確かに、堀江社長はテレビのインタビューでも「今回のことで誰も損したわけじゃないし、ライブドアも株価が上がってよかった」と話していました。世間一般のプロ野球ビジネスに対する関心度合いについても、株式市場に例えて、「自分が近鉄球団の買収意向を表明した6月が底値で、ここまで盛り返してきた」と明言しています。同様に地方競馬に注目するのも、今が底値だからだそうです。何事も株価に例えて考える発想があるようです。

元々現社名のライブドアも、経営破綻し民事再生手続き中の旧ライブドアから営業権を買い取る形で生まれたものなので、それこそ底値買いは得意なのかもしれません。

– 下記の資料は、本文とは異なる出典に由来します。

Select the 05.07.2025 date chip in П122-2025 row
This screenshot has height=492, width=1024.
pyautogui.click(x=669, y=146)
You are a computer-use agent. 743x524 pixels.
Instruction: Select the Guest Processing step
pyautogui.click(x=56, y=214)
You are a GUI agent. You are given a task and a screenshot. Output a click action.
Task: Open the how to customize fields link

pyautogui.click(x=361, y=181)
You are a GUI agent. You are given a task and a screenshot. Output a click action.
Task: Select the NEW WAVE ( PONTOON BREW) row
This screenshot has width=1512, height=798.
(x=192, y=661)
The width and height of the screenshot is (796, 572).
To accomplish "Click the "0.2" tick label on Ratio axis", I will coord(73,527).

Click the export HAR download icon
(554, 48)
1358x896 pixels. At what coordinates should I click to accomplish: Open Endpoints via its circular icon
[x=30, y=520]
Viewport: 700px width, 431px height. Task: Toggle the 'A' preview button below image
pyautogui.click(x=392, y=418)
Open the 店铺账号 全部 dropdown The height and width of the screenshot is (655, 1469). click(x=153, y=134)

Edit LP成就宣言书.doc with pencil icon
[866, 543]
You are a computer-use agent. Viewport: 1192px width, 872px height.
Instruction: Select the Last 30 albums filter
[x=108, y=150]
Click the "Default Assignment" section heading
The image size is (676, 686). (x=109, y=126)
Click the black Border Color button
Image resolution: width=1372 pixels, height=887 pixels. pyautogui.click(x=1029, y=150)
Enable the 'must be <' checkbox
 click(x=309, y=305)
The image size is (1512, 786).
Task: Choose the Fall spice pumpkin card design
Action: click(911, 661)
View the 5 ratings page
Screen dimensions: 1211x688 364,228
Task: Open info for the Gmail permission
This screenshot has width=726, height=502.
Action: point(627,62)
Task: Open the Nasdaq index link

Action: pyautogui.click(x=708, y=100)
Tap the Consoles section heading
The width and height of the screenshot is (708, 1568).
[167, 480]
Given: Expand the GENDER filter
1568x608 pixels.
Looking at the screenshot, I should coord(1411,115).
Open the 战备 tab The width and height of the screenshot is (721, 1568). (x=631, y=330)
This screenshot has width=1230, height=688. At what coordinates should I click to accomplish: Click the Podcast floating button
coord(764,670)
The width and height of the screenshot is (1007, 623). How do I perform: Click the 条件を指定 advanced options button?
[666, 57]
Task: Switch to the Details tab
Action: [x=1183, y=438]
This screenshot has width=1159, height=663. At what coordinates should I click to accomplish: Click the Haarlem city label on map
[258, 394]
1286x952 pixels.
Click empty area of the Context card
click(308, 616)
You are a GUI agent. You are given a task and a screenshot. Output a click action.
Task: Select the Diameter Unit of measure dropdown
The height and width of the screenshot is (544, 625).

当時にしてみれば、旧社名のエッジよりはライブドアの方が、コンシューマ向けのブランド力はあったのかもしれません。しかし、今回の騒動を予想していたのであれば、エッジ・ブランドのままでも十分に有名になれたのような気はします。

今回の一件で、インターネットや株式市場に関心がない人にまで、ライブドアの社名を覚えさせることには成功しました。広告代理店あたりが、このPR効果を広告宣伝費に換算にしてくれると、興味深い結果が出るでしょう。おそらく、十億円は軽く超える金銭的価値があったのではないでしょうか。しかし、所詮一般の人たちの中で、ライブドアのサービスそのものを使った経験のある人は少ないはずです。また、人の噂も七十五日と言われるくらいなので、年が明ければライブアの名前も忘却の彼方という可能性もあります。

現在のライブドアのブランド力を株式市場のポジションで例えれば、完全に材料出尽くしという感じです。話題づくりが得意な堀江社長としても、今回以上の材料を提供するのは、簡単にできるとは思えません。ここまでアップできた知名度を活かすためにも、実現性のある戦略プランを早急に提示することが必要でしょう。そうしないと、長期的に見てライブドア・ブランドも一連の騒動が終息したことに合わせて、天井を打つことになります。